American Death (and hope?)
MASCARO at humnet.ucla.edu
MASCARO at humnet.ucla.edu
Thu Jul 25 19:52:52 CDT 1996
Good posts from Paul and hg, w/ hg wondering :
>Or something like that.
>That's why I asked, in the light of this fairly straightforward and obvious
>reading, how one could possibly read GR as a "warning" to America. It
>seems to me if one wants to read it _as_ something it would make more
>sense to read it as a history - of the Enlightenment project, of Western
>'Civilisation', of rapacious, impersonal, inanimate global capitalism if you're
>so inclined, whatever....
For me, reponding in partial agreement w/ whoever it was who first mentioned
this--warning--theme,the emphasis was more on the closeness to this death
schema we'd already approached.

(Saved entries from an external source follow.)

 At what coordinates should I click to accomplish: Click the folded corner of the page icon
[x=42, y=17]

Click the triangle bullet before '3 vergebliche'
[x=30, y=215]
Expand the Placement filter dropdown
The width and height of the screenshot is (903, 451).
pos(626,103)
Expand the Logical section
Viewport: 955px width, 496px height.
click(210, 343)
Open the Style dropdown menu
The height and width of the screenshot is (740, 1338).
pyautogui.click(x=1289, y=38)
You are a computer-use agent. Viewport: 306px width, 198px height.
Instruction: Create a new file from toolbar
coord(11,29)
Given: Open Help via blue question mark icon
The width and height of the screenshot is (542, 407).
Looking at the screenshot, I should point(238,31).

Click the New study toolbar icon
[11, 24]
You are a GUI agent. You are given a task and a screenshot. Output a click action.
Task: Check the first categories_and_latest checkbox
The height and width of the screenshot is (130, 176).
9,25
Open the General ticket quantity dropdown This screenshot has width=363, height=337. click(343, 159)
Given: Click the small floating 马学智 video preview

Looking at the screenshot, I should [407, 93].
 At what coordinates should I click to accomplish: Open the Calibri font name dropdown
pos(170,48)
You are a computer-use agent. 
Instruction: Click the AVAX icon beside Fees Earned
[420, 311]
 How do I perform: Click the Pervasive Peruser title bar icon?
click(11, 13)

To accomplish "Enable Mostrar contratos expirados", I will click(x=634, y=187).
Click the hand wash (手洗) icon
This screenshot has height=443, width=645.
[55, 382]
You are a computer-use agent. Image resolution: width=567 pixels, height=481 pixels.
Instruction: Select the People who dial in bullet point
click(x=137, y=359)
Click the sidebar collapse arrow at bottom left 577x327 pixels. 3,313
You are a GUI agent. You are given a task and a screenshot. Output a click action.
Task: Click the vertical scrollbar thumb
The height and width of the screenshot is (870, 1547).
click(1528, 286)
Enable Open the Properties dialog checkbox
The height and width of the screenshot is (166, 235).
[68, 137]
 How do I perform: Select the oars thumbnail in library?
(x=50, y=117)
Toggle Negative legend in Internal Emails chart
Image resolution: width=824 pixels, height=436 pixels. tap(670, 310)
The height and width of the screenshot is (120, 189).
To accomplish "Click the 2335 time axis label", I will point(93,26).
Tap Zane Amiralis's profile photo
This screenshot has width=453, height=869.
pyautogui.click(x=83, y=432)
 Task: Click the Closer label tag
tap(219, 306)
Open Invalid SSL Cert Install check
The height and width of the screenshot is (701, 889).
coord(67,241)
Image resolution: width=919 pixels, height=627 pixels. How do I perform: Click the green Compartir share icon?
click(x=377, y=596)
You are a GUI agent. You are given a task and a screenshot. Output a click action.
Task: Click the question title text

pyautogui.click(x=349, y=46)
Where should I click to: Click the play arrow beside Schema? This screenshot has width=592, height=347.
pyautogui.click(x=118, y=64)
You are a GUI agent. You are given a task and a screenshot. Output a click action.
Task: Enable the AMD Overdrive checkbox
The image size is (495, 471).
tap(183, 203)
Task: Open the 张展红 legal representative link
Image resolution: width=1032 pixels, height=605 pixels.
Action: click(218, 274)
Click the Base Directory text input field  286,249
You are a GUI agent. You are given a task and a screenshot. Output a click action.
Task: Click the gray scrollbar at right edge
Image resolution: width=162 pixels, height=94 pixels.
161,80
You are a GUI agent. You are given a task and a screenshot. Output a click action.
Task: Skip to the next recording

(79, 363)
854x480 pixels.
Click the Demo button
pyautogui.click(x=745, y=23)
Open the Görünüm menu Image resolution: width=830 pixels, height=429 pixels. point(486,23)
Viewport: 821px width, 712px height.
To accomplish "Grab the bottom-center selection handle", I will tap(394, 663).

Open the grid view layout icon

So the idea of--warning--for me means simply
that TRP has not lost all hope for America. I think this accounts for the
pseudo-WWII setting of GR; we might closely map onto these guys, but there's at
least a delta-t of difference. This is, for me, the Americanness of TRP's work, he still
believes somehow (his books still believe in some way) that there is the chance of
redemption. This unkillable belief in some way out or back is harder to see than
the indictments, so real, so brutally true, but I think it's there. Like in the end of
VINELAND, Desmond may only *think* he's home, but he's still somewhere.